The question was "On Advertising Age's list of the Top 10 Ad Icons of the 20th century, they're the two alliterative entries that end in "man'" The correct answer is Michelin and Marlboro. Graham guessed Good Humor and Michelin.
Fort Mill teacher a finalist for honor
Miriam Hunt, a teacher at Orchard Park Elementary in Fort Mill, is one of five South Carolina teachers named as state finalists for the 2008 Presidential Award for Excellence in Mathematics and Science Teaching.
The annual award is the highest accolade that a kindergarten through 12th-grade math or science teacher can receive in the United States. Enacted by Congress in 1983, the program is run by the National Science Foundation for the White House Office of Science and Technology Policy.
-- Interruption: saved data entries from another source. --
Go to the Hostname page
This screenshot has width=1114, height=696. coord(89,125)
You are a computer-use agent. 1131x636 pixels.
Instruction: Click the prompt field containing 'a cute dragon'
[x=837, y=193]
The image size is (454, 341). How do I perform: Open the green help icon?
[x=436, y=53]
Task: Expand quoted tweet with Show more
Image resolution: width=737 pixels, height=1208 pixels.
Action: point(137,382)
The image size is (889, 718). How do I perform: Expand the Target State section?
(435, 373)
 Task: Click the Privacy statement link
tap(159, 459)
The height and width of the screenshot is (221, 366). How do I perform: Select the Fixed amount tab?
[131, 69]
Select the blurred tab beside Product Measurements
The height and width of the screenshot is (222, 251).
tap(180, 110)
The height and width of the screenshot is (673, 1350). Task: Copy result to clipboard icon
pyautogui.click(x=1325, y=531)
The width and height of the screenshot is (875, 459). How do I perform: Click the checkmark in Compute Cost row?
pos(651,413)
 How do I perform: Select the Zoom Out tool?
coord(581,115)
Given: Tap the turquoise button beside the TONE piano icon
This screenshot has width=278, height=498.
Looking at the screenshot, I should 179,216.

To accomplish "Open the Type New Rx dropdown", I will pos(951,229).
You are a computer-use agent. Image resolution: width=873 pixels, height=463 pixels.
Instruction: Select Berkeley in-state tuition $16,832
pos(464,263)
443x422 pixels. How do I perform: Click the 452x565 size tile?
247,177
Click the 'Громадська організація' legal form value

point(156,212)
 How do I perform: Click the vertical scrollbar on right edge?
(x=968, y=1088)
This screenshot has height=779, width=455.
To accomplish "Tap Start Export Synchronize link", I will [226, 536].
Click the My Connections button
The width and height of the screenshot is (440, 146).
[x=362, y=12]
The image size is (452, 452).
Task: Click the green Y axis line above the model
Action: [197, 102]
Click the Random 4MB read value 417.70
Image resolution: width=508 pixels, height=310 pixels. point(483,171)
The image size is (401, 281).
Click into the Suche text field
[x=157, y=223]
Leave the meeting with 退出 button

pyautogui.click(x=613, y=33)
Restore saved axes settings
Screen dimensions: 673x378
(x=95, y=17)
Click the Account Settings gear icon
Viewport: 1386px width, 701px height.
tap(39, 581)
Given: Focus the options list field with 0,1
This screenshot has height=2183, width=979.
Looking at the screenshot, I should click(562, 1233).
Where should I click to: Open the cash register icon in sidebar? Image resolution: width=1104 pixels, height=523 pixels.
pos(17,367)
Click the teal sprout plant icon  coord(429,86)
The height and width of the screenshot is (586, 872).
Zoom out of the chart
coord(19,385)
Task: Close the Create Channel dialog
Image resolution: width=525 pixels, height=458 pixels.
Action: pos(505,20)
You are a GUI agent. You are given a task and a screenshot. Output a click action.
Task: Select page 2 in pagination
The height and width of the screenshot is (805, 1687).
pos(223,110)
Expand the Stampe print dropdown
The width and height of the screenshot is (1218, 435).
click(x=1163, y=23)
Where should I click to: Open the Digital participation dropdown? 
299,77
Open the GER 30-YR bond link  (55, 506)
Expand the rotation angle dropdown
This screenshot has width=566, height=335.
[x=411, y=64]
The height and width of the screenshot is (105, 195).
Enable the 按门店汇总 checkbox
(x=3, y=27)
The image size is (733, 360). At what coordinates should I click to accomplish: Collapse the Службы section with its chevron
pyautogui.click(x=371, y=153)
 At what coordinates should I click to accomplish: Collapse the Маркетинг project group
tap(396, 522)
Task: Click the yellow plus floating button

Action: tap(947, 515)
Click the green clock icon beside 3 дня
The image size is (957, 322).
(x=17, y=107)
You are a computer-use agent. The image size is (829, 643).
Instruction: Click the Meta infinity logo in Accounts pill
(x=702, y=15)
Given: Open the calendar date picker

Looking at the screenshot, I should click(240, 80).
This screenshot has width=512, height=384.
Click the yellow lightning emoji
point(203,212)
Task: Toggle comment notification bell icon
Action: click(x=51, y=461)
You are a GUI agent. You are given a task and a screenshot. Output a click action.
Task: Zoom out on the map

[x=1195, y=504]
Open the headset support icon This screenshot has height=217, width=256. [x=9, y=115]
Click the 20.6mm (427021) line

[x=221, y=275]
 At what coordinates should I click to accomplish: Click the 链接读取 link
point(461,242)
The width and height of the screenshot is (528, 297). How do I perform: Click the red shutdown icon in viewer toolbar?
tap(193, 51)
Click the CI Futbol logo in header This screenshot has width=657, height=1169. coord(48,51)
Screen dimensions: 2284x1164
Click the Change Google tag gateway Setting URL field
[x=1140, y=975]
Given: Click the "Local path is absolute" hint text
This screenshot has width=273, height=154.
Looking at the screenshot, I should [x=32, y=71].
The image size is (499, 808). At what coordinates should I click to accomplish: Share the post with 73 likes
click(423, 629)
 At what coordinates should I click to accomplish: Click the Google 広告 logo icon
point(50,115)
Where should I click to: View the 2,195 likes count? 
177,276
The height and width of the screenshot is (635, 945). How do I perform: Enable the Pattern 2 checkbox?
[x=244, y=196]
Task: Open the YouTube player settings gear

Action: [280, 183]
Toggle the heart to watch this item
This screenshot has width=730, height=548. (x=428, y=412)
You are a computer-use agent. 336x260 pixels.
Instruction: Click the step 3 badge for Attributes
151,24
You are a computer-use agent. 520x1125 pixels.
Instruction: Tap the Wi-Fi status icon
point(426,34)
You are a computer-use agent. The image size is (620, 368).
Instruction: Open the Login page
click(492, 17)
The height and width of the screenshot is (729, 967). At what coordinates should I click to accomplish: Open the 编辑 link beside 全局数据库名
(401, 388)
The five finalists were selected from applicants throughout South Carolina. The state Board of Education will honor them in June.
Each year, a national panel of scientists, mathematicians and educators recommends up to 108 teachers for Presidential Awards -- one math teacher and one science teacher from each state, Washington, D.C., Puerto Rico, U.S. territories and schools run by the Department of Defense Education Agency.
Winners get $10,000, a presidential citation and a trip to Washington for an awards ceremony.
Children's School in running for state award
The Children's School at Sylvia Circle is one of five South Carolina public schools in the running for the S.C. School Improvement Council's annual Dick and Tunky Riley School Improvement Award.
The Rock Hill school was recognized for its School Improvement Council's efforts to boost parent and civic engagement.
The award, created in 2002, is named after former S.C. Governor and U.S. Education Secretary Richard Riley and his wife, Tunky.
This year's winner will be announced at a luncheon in Columbia on March 14.
Winthrop to dedicate room in donor's name
Winthrop University plans to name a conference room after Thomas Slaughter, a donor who created a scholarship that will ultimately amount to $1.2 million.
The fund, which now sits at $200,000 and doles out $1,700 scholarships, is available for students from Hickory Grove and York County who fill out a financial aid form. The scholarship was awarded for the first time in the fall of 2008 to a special education major from York County.
Slaughter endowed the scholarship in memory his mother, sister and cousin Sally Allison Slaughter, Sara Emily Slaughter and Tommy Wilkerson, respectively.
Winthrop will hold a dedication ceremony at 1 p.m. Friday, when college officials will rename the first-floor conference room in the Sims Science Building the Slaughter-Wilkerson Conference Room.